Poursuivez le texte sur le compositeur Gerald Finzi à partir de sa dernière phrase.

Extrait —

------------------------

Gerald Finzi (1901-1956) fut un compositeur britannique, la photographie ci-contre laisse peu de doute à ce sujet, prise par le renommé portraitiste (et claveciniste), Herbert Lambert. Celui-ci reçut en retour la dédicace de l'Interlude, opus 21, pour hautbois & quatuor (transcrit ici pour hautbois & piano).
Finzi était pourtant né d'un père Italien et d'une mère Allemande, tous deux de confession juive, un héritage dont il ne s'encombra pas. Au contraire, son assimilation à la culture anglaise, littéraire, musicale et même pomologique, fut remarquablement profonde :
Finzi fut bien trop jeune confronté à la mort, perdant en peu de temps son père puis ses trois frères. Devenu adulte, il réagit en écrivant une musique introvertie quoique jamais morbide, seule capable à ses yeux de traduire son pacifisme militant (Farewell to Arms) et la nostalgie de l'innocence perdue de l'enfance (Intimations of Immortality). Son style élégiaque, immédiatement reconnaissable, a peu évolué au fil du temps et, de fait, le climat de l'andante de son Concerto pour violoncelle, son dernier opus, est conforme à celui qui baigne l'ensemble de son oeuvre.

------------------------

Données fournies —
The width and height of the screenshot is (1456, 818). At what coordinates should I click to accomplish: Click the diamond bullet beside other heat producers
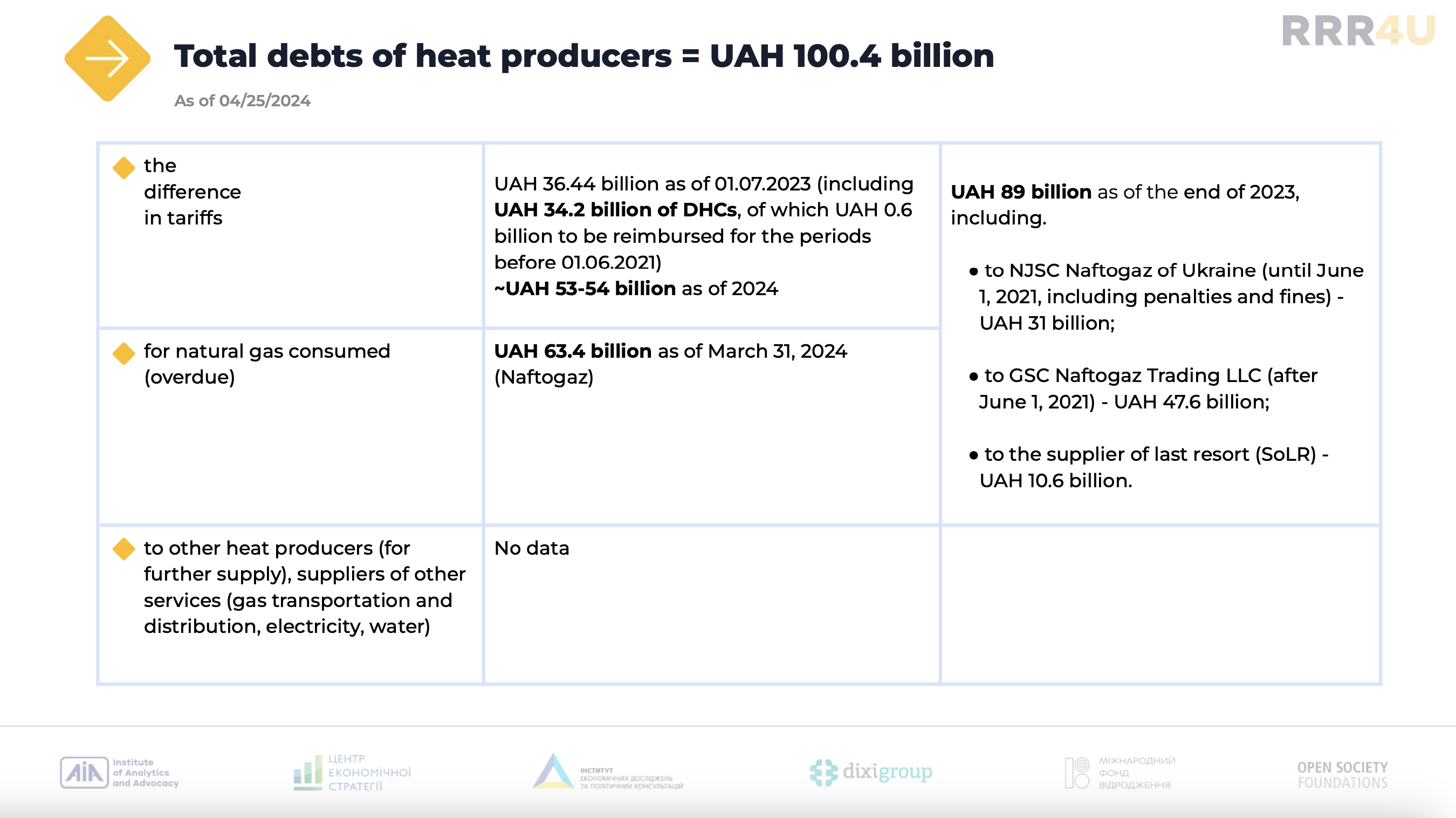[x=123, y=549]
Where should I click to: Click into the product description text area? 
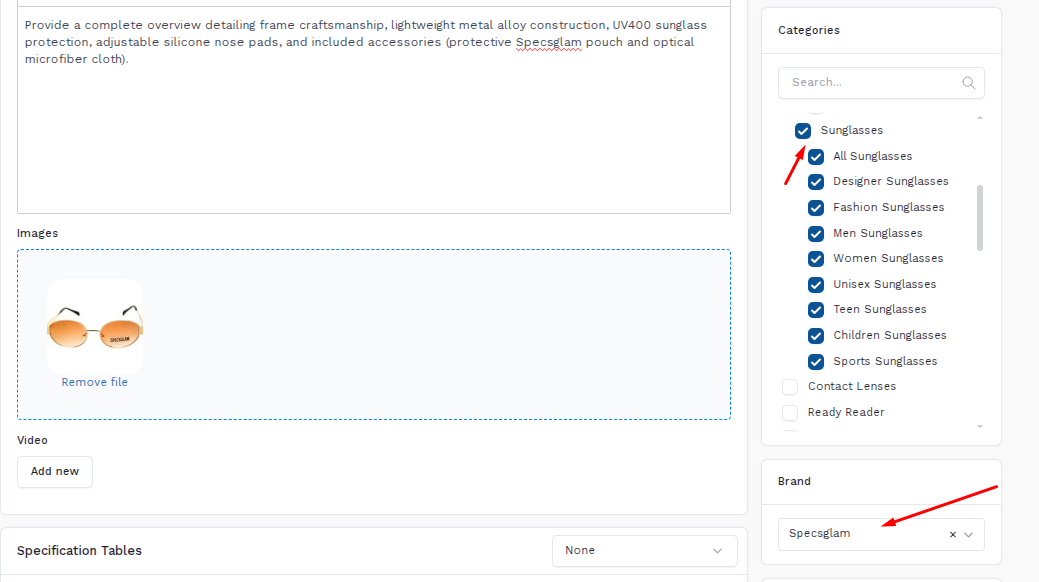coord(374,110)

------------------------

Réponse —
Bien que l'expression du sentiment joyeux n'ait pas prioritairement baigné ses oeuvres, quelques-unes se sont démarquées du climat automnal : écoutez, par exemple, l'exultant God is Gone Up et le radieux finale du Concerto pour clarinette.
Stylistiquement, la musique de Finzi est demeurée foncièrement tonale, issue des modèles de ses aînés, Ralph Vaughan Williams (1872-1958) et Gustav Holst (1874-1934) qu'il a cependant surpassés par la grâce d'une inspiration noble et sincère forçant l'admiration de l'auditeur attentif.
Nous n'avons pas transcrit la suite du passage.